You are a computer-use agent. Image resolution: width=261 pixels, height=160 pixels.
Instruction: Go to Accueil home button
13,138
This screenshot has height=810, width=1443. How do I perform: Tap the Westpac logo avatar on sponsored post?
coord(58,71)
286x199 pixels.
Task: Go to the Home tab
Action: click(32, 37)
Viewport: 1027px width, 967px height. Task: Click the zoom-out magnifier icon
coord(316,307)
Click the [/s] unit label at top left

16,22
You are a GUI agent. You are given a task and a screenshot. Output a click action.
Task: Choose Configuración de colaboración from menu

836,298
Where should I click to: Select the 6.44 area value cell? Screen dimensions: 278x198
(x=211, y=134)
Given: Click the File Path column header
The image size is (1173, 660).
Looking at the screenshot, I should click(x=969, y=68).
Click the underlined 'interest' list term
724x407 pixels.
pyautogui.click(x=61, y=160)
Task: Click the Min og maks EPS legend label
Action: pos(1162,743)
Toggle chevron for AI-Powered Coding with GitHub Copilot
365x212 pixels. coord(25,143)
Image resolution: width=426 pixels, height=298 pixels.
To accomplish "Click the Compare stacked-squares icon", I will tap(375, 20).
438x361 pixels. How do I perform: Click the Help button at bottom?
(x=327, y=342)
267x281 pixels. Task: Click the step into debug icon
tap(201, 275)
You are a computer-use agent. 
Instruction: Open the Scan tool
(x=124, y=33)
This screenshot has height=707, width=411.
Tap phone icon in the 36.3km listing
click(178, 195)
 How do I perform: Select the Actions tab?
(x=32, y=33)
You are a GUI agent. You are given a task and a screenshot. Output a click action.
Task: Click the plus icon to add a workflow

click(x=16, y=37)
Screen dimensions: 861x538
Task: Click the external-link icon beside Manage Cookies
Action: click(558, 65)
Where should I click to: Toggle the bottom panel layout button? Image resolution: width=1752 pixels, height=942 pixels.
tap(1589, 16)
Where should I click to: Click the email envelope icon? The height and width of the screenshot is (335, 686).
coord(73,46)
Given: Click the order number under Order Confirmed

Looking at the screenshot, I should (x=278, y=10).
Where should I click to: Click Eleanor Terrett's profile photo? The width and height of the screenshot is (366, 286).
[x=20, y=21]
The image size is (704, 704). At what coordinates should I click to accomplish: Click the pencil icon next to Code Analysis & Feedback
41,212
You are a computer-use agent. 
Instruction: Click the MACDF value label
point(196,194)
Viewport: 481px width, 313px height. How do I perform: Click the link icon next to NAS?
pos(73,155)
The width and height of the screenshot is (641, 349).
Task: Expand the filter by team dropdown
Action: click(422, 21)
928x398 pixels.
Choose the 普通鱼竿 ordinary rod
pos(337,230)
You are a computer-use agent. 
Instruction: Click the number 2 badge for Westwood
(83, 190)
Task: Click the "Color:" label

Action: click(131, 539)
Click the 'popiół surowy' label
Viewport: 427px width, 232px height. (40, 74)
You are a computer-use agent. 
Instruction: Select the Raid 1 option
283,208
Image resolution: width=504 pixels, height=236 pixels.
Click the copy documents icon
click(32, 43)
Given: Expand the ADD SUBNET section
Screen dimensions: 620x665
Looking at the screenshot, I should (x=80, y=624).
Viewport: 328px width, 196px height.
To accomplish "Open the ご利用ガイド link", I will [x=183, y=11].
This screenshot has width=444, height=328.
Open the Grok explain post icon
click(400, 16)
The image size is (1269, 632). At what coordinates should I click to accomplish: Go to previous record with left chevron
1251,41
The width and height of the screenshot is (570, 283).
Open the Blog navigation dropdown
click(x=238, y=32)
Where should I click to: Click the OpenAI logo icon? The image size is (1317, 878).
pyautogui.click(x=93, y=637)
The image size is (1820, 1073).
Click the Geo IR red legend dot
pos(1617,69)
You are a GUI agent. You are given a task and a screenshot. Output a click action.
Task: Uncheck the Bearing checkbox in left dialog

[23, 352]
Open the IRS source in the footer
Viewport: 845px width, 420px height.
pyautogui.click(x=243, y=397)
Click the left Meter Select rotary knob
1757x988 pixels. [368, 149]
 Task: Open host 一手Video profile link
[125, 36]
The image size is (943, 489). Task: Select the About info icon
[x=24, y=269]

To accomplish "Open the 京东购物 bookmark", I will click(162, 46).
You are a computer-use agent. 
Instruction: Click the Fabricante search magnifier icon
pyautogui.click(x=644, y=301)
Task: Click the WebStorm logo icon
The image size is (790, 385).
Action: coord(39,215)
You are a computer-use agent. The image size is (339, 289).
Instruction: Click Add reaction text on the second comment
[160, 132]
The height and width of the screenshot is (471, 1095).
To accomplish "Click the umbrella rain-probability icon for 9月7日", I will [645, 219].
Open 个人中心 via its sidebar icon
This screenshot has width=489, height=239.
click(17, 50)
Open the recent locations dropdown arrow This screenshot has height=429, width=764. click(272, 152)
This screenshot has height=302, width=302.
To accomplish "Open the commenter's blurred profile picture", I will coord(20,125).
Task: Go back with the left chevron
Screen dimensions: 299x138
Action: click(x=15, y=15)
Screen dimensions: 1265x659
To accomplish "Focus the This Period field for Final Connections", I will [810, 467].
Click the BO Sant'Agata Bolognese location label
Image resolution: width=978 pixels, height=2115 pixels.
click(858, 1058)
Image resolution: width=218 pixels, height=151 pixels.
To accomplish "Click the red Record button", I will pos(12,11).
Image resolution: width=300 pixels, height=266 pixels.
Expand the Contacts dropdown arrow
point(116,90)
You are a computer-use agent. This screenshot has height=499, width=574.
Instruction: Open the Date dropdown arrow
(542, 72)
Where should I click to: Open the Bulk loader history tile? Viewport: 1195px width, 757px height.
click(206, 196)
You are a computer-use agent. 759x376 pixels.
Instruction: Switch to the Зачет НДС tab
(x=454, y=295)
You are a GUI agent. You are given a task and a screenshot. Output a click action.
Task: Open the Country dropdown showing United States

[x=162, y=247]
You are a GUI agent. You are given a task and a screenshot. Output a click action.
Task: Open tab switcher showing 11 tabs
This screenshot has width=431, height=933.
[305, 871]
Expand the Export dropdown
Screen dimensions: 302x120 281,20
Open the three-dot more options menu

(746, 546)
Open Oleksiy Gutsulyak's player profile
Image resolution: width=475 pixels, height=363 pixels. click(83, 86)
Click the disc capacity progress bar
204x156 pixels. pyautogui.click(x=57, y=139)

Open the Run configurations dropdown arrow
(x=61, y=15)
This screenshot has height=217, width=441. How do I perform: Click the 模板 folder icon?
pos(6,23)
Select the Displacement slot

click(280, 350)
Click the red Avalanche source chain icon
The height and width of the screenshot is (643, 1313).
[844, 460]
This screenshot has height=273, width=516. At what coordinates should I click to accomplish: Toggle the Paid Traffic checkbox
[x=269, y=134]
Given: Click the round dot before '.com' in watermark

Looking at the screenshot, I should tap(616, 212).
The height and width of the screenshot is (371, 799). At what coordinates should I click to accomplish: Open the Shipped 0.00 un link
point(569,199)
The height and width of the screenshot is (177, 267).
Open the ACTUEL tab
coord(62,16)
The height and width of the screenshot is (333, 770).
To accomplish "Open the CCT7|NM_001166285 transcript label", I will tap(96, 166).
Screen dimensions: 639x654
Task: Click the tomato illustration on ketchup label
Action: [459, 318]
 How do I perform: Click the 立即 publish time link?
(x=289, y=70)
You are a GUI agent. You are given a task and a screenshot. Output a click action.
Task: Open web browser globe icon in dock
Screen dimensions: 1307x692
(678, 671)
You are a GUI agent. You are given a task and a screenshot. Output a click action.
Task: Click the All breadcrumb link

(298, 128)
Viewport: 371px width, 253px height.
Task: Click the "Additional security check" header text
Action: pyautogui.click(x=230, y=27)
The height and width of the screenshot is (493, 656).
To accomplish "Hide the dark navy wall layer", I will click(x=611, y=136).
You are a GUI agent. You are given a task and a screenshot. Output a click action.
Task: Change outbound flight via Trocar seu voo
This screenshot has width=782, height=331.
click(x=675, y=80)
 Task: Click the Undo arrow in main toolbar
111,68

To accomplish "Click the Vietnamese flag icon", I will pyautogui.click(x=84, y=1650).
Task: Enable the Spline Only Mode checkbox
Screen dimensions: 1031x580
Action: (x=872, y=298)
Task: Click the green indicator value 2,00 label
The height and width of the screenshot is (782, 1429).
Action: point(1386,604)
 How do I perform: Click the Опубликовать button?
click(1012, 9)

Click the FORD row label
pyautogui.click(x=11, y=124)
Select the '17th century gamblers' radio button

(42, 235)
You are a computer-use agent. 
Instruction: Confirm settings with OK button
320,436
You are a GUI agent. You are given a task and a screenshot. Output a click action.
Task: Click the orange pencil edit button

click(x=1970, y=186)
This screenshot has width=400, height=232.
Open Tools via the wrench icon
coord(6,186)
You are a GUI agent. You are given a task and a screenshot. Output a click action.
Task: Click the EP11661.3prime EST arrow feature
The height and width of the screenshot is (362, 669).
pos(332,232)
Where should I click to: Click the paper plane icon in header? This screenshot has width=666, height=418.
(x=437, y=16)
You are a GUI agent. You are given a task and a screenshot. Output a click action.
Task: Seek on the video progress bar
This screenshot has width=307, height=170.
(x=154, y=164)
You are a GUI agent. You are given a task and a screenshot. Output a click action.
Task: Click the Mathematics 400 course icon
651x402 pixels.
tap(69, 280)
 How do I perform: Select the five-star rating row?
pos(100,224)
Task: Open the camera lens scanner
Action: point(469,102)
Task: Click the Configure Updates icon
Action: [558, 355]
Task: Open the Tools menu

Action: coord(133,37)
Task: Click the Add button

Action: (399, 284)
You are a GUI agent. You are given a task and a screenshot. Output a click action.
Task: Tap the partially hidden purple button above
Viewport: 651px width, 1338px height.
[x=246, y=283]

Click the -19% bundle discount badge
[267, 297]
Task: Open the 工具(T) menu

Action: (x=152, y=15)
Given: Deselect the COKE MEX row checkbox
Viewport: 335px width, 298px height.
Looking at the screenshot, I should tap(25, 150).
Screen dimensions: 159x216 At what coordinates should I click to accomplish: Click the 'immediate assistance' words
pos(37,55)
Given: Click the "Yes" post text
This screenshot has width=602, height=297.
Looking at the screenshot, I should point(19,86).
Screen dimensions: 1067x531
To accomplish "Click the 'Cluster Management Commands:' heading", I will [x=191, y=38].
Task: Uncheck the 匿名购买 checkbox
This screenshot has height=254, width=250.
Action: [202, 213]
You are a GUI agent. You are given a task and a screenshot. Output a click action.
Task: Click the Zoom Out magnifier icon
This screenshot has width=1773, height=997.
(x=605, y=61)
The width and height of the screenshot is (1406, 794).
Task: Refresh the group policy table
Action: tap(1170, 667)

·····

■ **EXERCISE OBJECTIVE**: Copy the stretch from "Task: Open the Tools menu" through "[x=246, y=283]" with "purple" switched to "blue" and nothing else altered.

■ **EXPECTED ANSWER**:
Task: Open the Tools menu

Action: coord(133,37)
Task: Click the Add button

Action: (399, 284)
You are a GUI agent. You are given a task and a screenshot. Output a click action.
Task: Tap the partially hidden blue button above
Viewport: 651px width, 1338px height.
[x=246, y=283]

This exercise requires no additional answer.